There is a common misconception about food that shows just how set in our ways we can be. It is true even with foods with which we may not be all that familiar.
“We can really wind ourselves into a lie, sometimes,” says Buerker. “We convince ourselves that what we know as Italian food is Italian food, and that what we know as Mexican food is what is eaten in Mexico. That couldn’t be further from the truth. I want us to expand our thinking.”

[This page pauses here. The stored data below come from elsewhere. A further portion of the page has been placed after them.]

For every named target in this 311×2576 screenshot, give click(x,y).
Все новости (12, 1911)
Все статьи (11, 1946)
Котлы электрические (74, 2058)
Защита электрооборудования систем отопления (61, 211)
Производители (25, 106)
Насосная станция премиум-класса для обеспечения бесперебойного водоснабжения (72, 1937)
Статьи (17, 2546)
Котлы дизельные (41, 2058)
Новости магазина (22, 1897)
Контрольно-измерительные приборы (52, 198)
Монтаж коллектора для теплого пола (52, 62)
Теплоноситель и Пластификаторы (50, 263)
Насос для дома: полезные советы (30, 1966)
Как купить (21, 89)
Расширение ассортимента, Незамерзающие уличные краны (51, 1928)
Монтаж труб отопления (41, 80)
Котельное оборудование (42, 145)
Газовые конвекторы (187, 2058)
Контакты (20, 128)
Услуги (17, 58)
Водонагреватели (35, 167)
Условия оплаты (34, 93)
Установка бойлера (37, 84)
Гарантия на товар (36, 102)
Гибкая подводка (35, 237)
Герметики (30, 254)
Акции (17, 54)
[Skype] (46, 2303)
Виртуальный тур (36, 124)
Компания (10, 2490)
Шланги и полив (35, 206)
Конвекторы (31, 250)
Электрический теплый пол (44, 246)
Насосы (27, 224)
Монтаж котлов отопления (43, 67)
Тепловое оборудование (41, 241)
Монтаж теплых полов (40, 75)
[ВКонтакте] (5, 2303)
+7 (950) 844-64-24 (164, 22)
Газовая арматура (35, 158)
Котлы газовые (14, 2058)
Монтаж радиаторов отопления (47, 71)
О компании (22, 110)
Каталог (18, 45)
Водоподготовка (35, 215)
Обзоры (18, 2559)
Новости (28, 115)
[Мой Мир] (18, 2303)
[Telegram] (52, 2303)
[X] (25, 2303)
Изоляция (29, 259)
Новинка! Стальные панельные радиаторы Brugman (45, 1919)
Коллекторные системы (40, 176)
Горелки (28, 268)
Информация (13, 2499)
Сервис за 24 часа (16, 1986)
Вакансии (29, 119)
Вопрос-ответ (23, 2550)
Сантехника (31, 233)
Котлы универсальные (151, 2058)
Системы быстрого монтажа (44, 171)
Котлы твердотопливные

In Mexico, Buerker was intent on eliminating this reality – at least for his students. He decided to do it with a blog available to any reader. He had a built in audience (of students) following his travels, and, though he’d never thought about chronicling his travel before, it was easy enough to blend the research and reading he himself was doing into engaging stories.
The blog started in January, and though its author has long-since returned home, it is still going into May. There are posts about individual ingredients and cooking styles, as well as the market experience and local agricultural techniques. Buerker winds himself into his posts, though mainly he is just a student exploring a peninsula-sized classroom. Particularly for students, one of the blog’s key messages centers on the evolution of the consumer. The modern diner is more informed than ever before, expecting and seeking out new things and asking informed questions. Food service professionals need to be on their game.
Chaya leaves contain toxic hydrocyanic glycosides — but cook them for a couple minutes, and this “tree spinach” becomes a favorite ingredient in Maya cuisine. It was also one of Buerker’s favorite discoveries.
“It isn’t just about different products, but different uses of products. There are so many new things coming across the border that, to meet the needs of the consumer, you need to be informed of the story behind the food. You do that by absorbing knowledge from all populations.”
After dinner, Buerker would return to his hotel room and fire off an email to Plant Science Professor George Crosby. “Is this something you’re familiar with?” “Is this like anything you’ve seen before?”
His questions were about plants like hoja santa (an aromatic herb with large, peppery leaves often used as a wrapper for tamales or cooked protein) and epazote (the perennial herb known more for its medicinal benefits than its use in cooking). For the most part he was able to rely on his own knowledge to explore things like the dozens of varieties of chiles, and chayote (a squash that more resembles a melon in its appearance and a cucumber in its taste).
“The whole time I was thinking about my Food Purchasing and International Cuisine class,” says Buerker. I was thinking about how I was just like they are when I bring in something new or different. I knew the questions to ask because they’re the questions I’ve been asked.”
The evening encapsulated the mission of the five-week adventure. It was about friendship and experimentation, but also about gaining the knowledge to bring back to SUNY Cobleskill students.
“I learned so much and saw so much that will really benefit my students. And I can say that because of how much it’s benefited me.”